Reload Paths¶
A gateway's configuration is not monolithic. Routes, backends, user VCL, listeners, and the container image all change on different clocks, and propagating every change through a full pod restart would be wasteful — and, for a cache, destructive. Varnish Gateway therefore has three distinct propagation paths, each matched to the smallest unit of change that actually needs to move.
| Change | Path | Mechanism | Cache impact |
|---|---|---|---|
| HTTPRoute, Service endpoints | Ghost HTTP reload | Chaperone POSTs to /.varnish-ghost/reload |
None — cache preserved |
User VCL, VarnishCachePolicy |
varnishadm VCL reload | Chaperone issues vcl.load + vcl.use |
None — cache preserved |
| Listener ports, image, varnishd args | Rolling pod restart | Infrastructure hash annotation change on pod spec | Cache lost on each pod roll |
The first two are in-process and essentially free. The third is a Kubernetes rolling update and costs cache content. Getting a change onto the cheapest path that can carry it is the whole point of this design.
The infrastructure hash is the decision boundary¶
Every reconcile of the Gateway controller computes an InfrastructureConfig
(see internal/controller/infra_hash.go) covering exactly the inputs
that varnishd reads at startup and cannot reconfigure on the fly:
image, varnishdExtraArgs, logging configuration, image pull secrets,
the sorted list of listener sockets, extra volumes/mounts/init
containers, and whether backend TLS is in use.
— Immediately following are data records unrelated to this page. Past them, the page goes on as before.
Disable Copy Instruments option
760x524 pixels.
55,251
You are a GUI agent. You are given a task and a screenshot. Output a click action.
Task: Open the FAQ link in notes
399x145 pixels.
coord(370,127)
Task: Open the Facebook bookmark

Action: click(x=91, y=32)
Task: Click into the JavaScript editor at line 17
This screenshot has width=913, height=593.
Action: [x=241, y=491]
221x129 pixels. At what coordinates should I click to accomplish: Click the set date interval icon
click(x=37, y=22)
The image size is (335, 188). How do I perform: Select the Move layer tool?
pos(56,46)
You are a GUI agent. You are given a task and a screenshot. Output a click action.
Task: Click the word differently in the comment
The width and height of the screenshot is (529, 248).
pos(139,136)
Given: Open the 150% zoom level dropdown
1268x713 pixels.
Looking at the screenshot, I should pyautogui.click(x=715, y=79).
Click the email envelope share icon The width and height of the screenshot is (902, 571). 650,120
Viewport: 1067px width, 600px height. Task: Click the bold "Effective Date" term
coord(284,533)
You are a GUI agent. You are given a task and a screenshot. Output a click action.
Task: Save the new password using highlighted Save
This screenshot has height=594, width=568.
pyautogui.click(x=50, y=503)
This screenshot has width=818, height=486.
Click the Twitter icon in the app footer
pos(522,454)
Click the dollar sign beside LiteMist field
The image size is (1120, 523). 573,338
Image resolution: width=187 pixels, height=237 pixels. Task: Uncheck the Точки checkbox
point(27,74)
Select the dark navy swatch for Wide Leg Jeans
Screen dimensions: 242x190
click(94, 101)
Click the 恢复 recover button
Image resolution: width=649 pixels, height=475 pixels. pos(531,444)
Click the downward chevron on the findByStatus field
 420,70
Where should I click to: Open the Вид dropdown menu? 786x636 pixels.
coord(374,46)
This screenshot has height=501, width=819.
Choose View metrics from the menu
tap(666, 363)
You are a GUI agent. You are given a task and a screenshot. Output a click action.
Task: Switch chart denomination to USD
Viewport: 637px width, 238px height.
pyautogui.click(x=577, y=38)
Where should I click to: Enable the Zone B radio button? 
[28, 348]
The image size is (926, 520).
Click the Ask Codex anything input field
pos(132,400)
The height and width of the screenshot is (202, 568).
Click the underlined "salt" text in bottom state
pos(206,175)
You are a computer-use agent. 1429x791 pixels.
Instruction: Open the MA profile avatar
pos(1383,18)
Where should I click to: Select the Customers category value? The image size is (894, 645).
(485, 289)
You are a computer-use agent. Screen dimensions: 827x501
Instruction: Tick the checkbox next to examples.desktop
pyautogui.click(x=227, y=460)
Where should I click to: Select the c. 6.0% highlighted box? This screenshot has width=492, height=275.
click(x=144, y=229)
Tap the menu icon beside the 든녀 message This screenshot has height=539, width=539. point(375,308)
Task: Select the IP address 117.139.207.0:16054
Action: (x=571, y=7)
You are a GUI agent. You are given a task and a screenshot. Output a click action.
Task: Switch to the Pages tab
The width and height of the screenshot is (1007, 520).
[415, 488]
Its SHA-256 is written
to the Deployment's pod template as varnish.io/infra-hash.
If the hash doesn't change, the pod template doesn't change, and Kubernetes leaves pods alone. If it does change, Kubernetes performs a rolling update. This is the single signal that decides "config change" versus "pod-level change", there is no other trigger for pod churn.
Everything outside the hash, the contents of main.vcl, the contents
of routing.json, the EndpointSlices referenced by routes, flows
through the two hot-reload paths instead.
Ghost HTTP reload¶
Routing data (HTTPRoutes and the Services they target) changes
frequently: a deployment rollout rewrites an EndpointSlice every time a
pod comes or goes. These changes must not restart varnishd.
What triggers it¶
Chaperone watches two sources:
- The gateway's ConfigMap, specifically the
routing.jsonkey. - EndpointSlices for every Service referenced by the current
routing.json.
Either side changing causes chaperone to regenerate ghost.json (the
merged tree of routes and resolved pod addresses) and write it to the
varnish work directory. Writes use content-based deduplication: if the
regenerated file is byte-identical to the previous one, no reload is
issued.
How the reload is delivered¶
Chaperone sends an HTTP GET /.varnish-ghost/reload over the loopback
ghost-reload socket (127.0.0.1:1969). The request is handled by
the ghost VMOD inside varnishd, which reparses ghost.json and swaps
its internal router atomically. In-flight requests already past the
routing decision finish against the old router; new requests pick up
the new one. The client (internal/reload/client.go) reads any error
back from the x-ghost-error response header.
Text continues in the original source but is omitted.